▶ _Work instruction_:
Transcribe each record below word for word.

(Beginning of Dataset content)

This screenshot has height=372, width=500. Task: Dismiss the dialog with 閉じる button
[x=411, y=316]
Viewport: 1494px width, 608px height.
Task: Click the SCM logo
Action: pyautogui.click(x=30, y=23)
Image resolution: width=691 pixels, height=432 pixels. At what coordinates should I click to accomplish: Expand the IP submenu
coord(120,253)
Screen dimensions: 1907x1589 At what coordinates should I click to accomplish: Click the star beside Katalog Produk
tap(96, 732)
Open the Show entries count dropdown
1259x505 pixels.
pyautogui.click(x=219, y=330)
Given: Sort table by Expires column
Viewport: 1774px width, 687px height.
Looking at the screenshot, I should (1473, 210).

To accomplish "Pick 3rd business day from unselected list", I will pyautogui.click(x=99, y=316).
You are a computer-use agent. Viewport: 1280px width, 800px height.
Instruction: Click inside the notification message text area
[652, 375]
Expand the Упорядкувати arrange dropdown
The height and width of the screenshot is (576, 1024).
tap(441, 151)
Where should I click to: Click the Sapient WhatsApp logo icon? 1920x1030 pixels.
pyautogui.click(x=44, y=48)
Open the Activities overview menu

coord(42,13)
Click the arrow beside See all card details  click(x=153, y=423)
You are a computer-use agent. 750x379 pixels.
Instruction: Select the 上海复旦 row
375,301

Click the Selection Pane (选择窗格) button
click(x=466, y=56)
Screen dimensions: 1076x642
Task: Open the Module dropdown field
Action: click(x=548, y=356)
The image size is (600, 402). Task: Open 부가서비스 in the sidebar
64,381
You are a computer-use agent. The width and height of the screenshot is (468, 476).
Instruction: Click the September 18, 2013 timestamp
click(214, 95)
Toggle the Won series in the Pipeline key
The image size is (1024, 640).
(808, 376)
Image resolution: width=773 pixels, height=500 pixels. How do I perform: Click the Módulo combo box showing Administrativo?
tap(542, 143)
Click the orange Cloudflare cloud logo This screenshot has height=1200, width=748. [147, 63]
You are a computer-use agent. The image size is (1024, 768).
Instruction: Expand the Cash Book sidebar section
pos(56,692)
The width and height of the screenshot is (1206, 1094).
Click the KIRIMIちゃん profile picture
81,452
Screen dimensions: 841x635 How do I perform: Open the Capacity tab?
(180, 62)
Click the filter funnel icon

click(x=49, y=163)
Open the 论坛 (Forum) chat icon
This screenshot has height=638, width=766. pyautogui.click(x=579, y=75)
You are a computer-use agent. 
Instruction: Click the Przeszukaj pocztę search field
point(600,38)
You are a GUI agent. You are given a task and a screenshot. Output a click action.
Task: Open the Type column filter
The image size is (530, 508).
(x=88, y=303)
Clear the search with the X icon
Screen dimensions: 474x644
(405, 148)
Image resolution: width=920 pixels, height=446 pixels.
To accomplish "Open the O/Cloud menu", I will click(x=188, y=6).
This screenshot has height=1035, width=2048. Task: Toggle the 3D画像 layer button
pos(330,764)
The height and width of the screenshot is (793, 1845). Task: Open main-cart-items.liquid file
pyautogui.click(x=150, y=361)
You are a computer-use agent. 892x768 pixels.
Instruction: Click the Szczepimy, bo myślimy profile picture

(End of Dataset content)

▶ _Answer box_:
This screenshot has height=372, width=500. Task: Dismiss the dialog with 閉じる button
[x=411, y=316]
Viewport: 1494px width, 608px height.
Task: Click the SCM logo
Action: pyautogui.click(x=30, y=23)
Image resolution: width=691 pixels, height=432 pixels. At what coordinates should I click to accomplish: Expand the IP submenu
coord(120,253)
Screen dimensions: 1907x1589 At what coordinates should I click to accomplish: Click the star beside Katalog Produk
tap(96, 732)
Open the Show entries count dropdown
1259x505 pixels.
pyautogui.click(x=219, y=330)
Given: Sort table by Expires column
Viewport: 1774px width, 687px height.
Looking at the screenshot, I should (1473, 210).

To accomplish "Pick 3rd business day from unselected list", I will pyautogui.click(x=99, y=316).
You are a computer-use agent. Viewport: 1280px width, 800px height.
Instruction: Click inside the notification message text area
[652, 375]
Expand the Упорядкувати arrange dropdown
The height and width of the screenshot is (576, 1024).
tap(441, 151)
Where should I click to: Click the Sapient WhatsApp logo icon? 1920x1030 pixels.
pyautogui.click(x=44, y=48)
Open the Activities overview menu

coord(42,13)
Click the arrow beside See all card details  click(x=153, y=423)
You are a computer-use agent. 750x379 pixels.
Instruction: Select the 上海复旦 row
375,301

Click the Selection Pane (选择窗格) button
click(x=466, y=56)
Screen dimensions: 1076x642
Task: Open the Module dropdown field
Action: click(x=548, y=356)
The image size is (600, 402). Task: Open 부가서비스 in the sidebar
64,381
You are a computer-use agent. The width and height of the screenshot is (468, 476).
Instruction: Click the September 18, 2013 timestamp
click(214, 95)
Toggle the Won series in the Pipeline key
The image size is (1024, 640).
(808, 376)
Image resolution: width=773 pixels, height=500 pixels. How do I perform: Click the Módulo combo box showing Administrativo?
tap(542, 143)
Click the orange Cloudflare cloud logo This screenshot has height=1200, width=748. [147, 63]
You are a computer-use agent. The image size is (1024, 768).
Instruction: Expand the Cash Book sidebar section
pos(56,692)
The width and height of the screenshot is (1206, 1094).
Click the KIRIMIちゃん profile picture
81,452
Screen dimensions: 841x635 How do I perform: Open the Capacity tab?
(180, 62)
Click the filter funnel icon

click(x=49, y=163)
Open the 论坛 (Forum) chat icon
This screenshot has height=638, width=766. pyautogui.click(x=579, y=75)
You are a computer-use agent. 
Instruction: Click the Przeszukaj pocztę search field
point(600,38)
You are a GUI agent. You are given a task and a screenshot. Output a click action.
Task: Open the Type column filter
The image size is (530, 508).
(x=88, y=303)
Clear the search with the X icon
Screen dimensions: 474x644
(405, 148)
Image resolution: width=920 pixels, height=446 pixels.
To accomplish "Open the O/Cloud menu", I will click(x=188, y=6).
This screenshot has height=1035, width=2048. Task: Toggle the 3D画像 layer button
pos(330,764)
The height and width of the screenshot is (793, 1845). Task: Open main-cart-items.liquid file
pyautogui.click(x=150, y=361)
You are a computer-use agent. 892x768 pixels.
Instruction: Click the Szczepimy, bo myślimy profile picture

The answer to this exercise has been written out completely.